GOAL OF THE EXERCISE:
When you reach the line that contains "622x429 pixels. At", set down that line and every one after it through the end of the records, exactly as written and with no pictures.

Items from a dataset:
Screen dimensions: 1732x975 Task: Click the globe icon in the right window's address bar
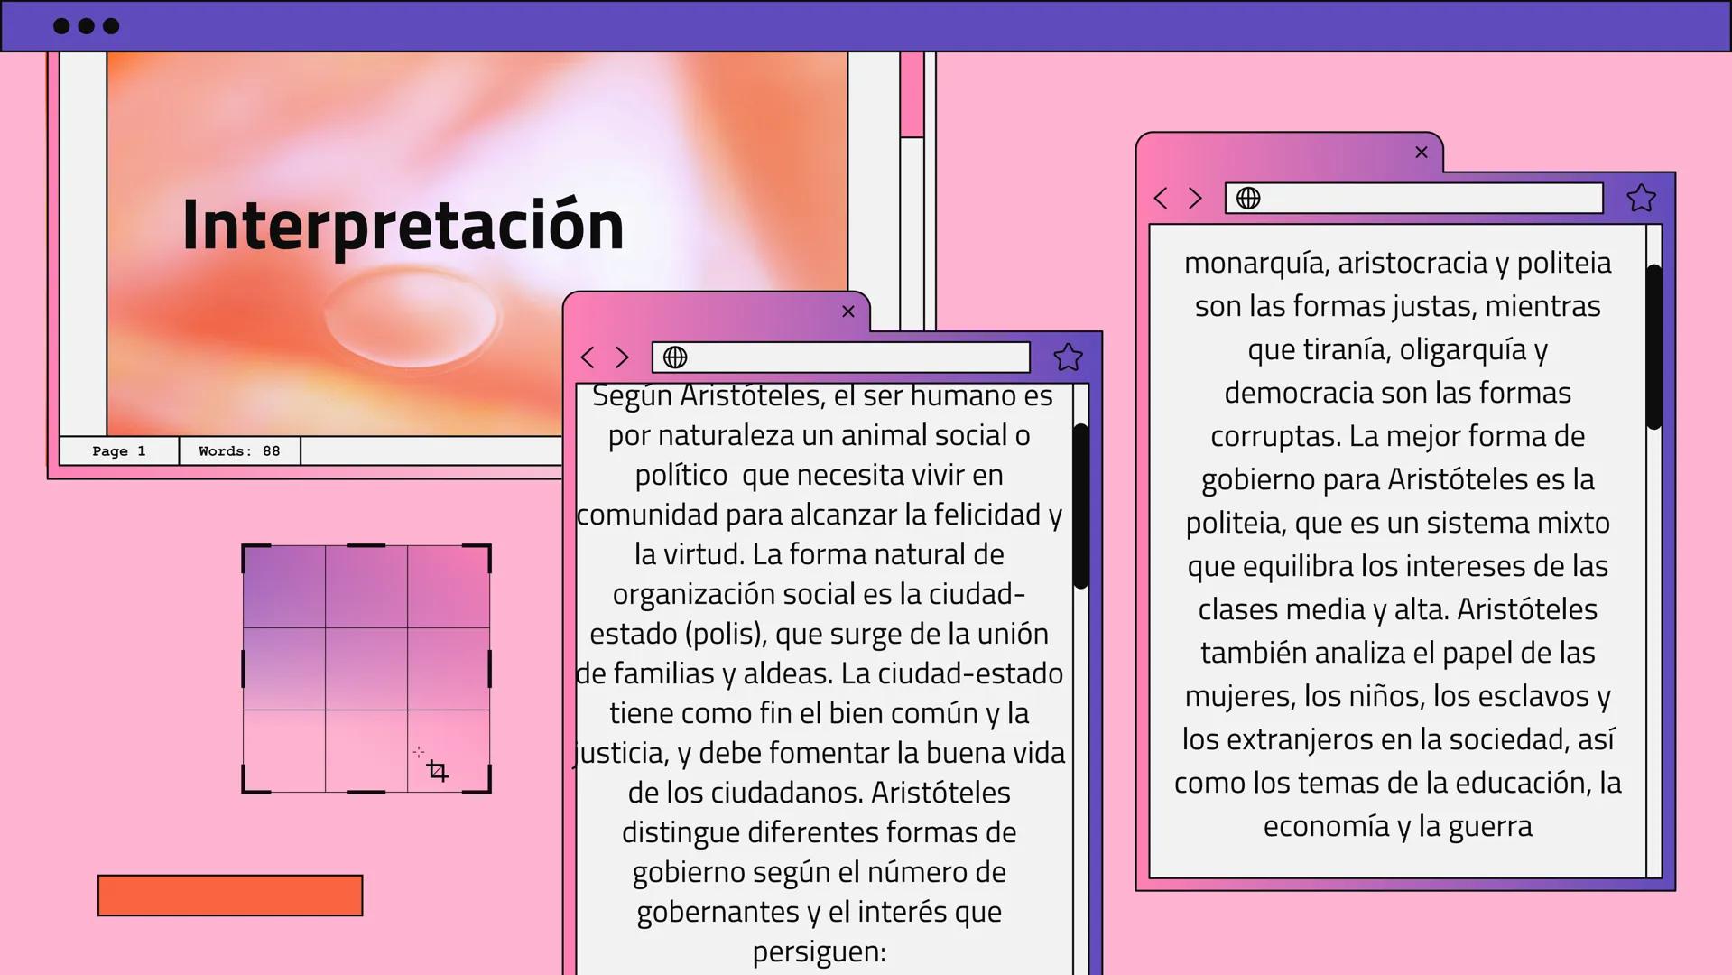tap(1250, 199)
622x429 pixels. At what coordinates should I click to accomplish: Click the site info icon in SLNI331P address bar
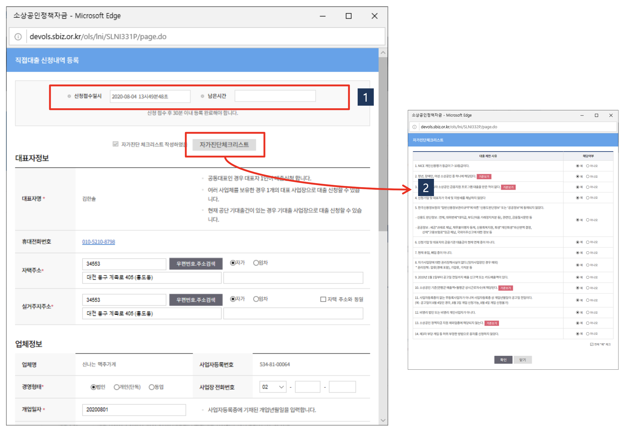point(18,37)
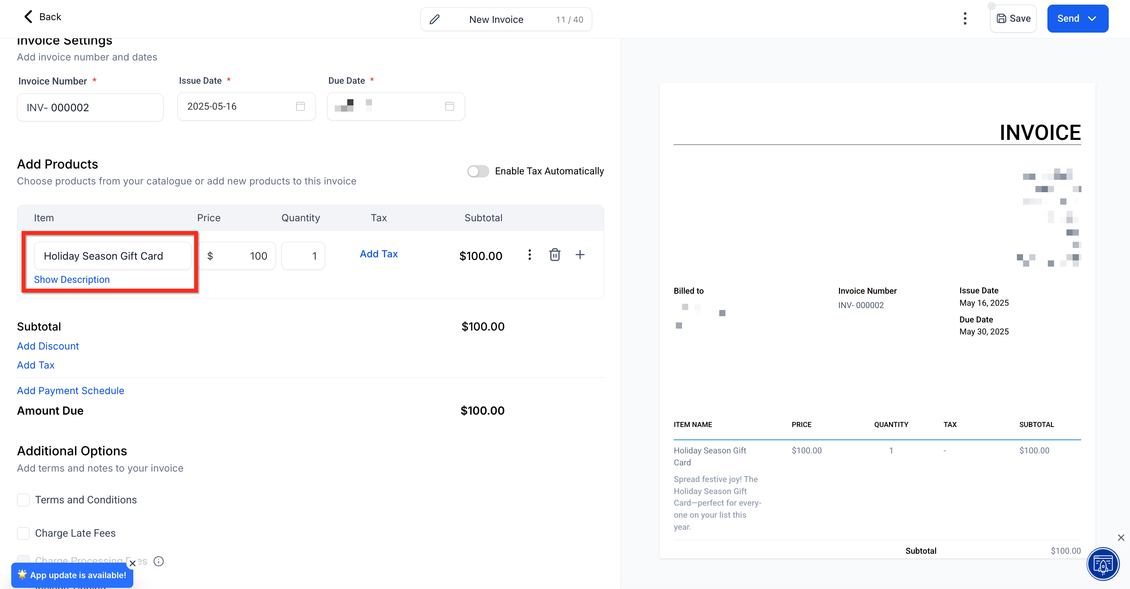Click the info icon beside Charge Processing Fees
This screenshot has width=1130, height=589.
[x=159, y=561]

TASK ANSWER:
622x429 pixels. At what coordinates should I click to accomplish: Click the site info icon in SLNI331P address bar
point(18,37)
Click the info icon beside Charge Processing Fees
This screenshot has width=1130, height=589.
[x=159, y=561]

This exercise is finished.